Assignment ::
Skip the pictures and repeat each line of the data exactly.

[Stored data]

______________________________

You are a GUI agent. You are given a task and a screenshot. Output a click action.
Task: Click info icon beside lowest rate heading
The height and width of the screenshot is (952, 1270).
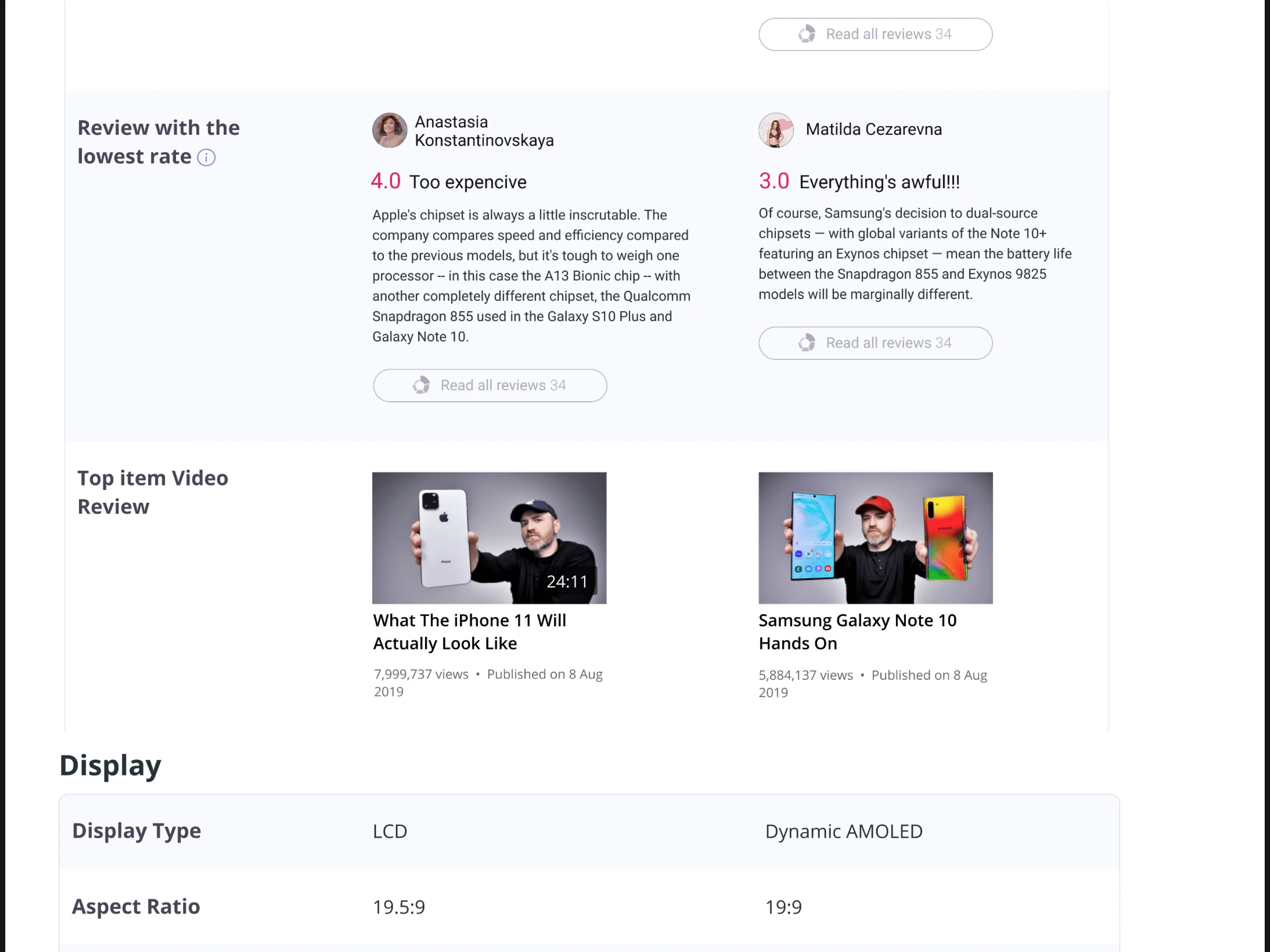pyautogui.click(x=206, y=157)
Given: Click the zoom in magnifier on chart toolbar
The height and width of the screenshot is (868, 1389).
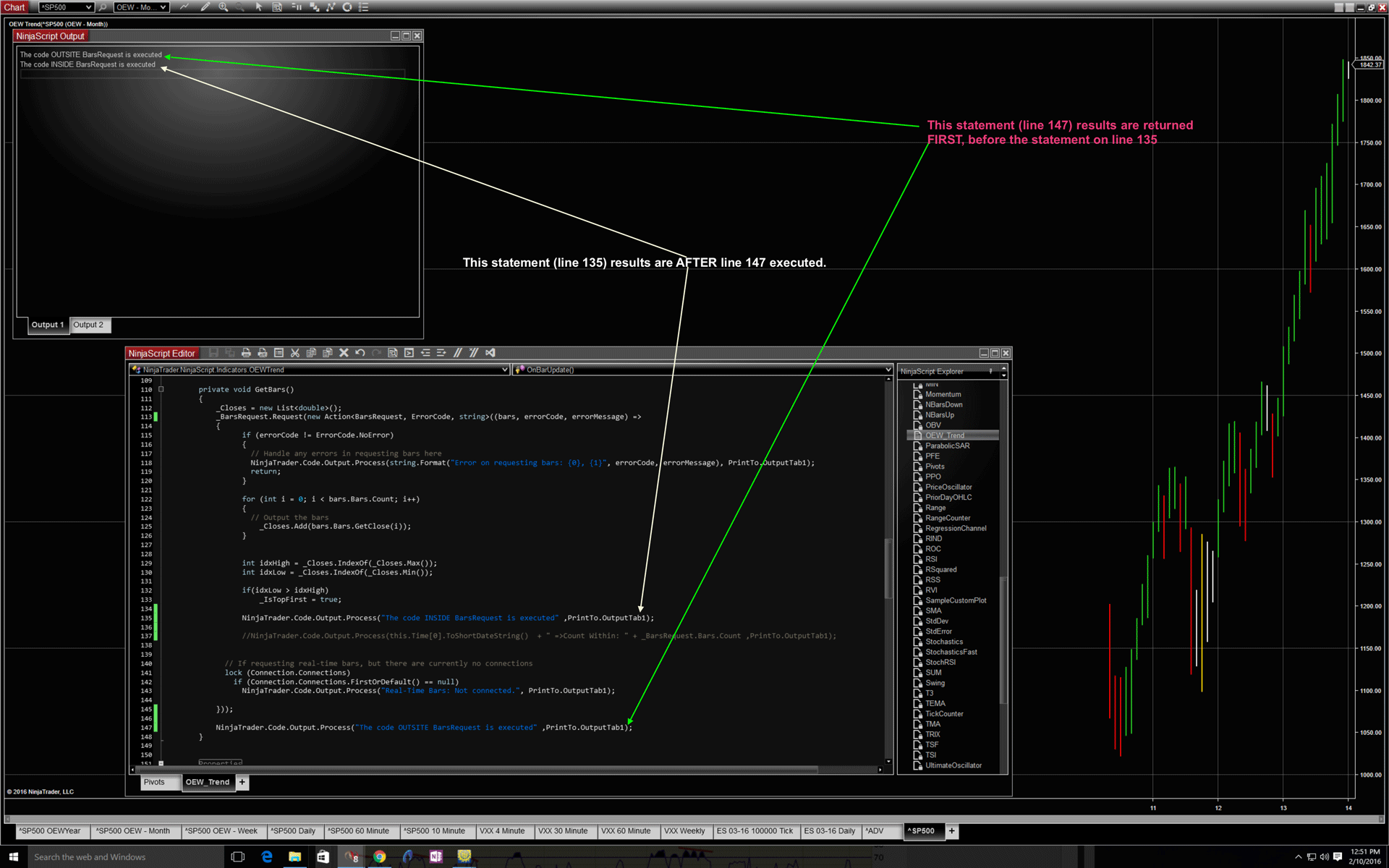Looking at the screenshot, I should pyautogui.click(x=224, y=7).
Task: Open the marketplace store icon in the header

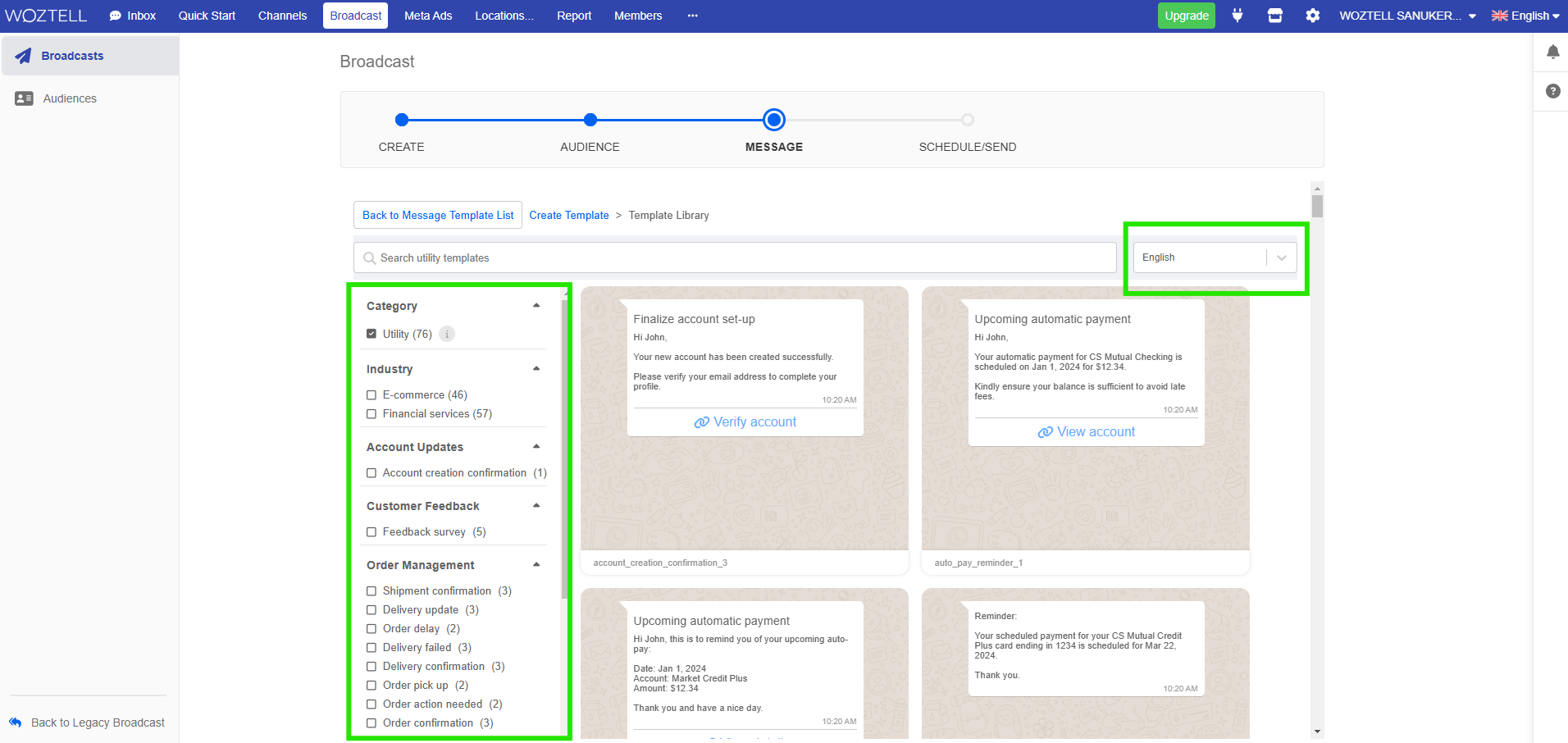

______________________________

Solution below ::
You are a GUI agent. You are given a task and a screenshot. Output a click action.
Task: Click info icon beside lowest rate heading
The height and width of the screenshot is (952, 1270).
pyautogui.click(x=206, y=157)
Given: Click the zoom in magnifier on chart toolbar
The height and width of the screenshot is (868, 1389).
Looking at the screenshot, I should pyautogui.click(x=224, y=7).
Task: Open the marketplace store icon in the header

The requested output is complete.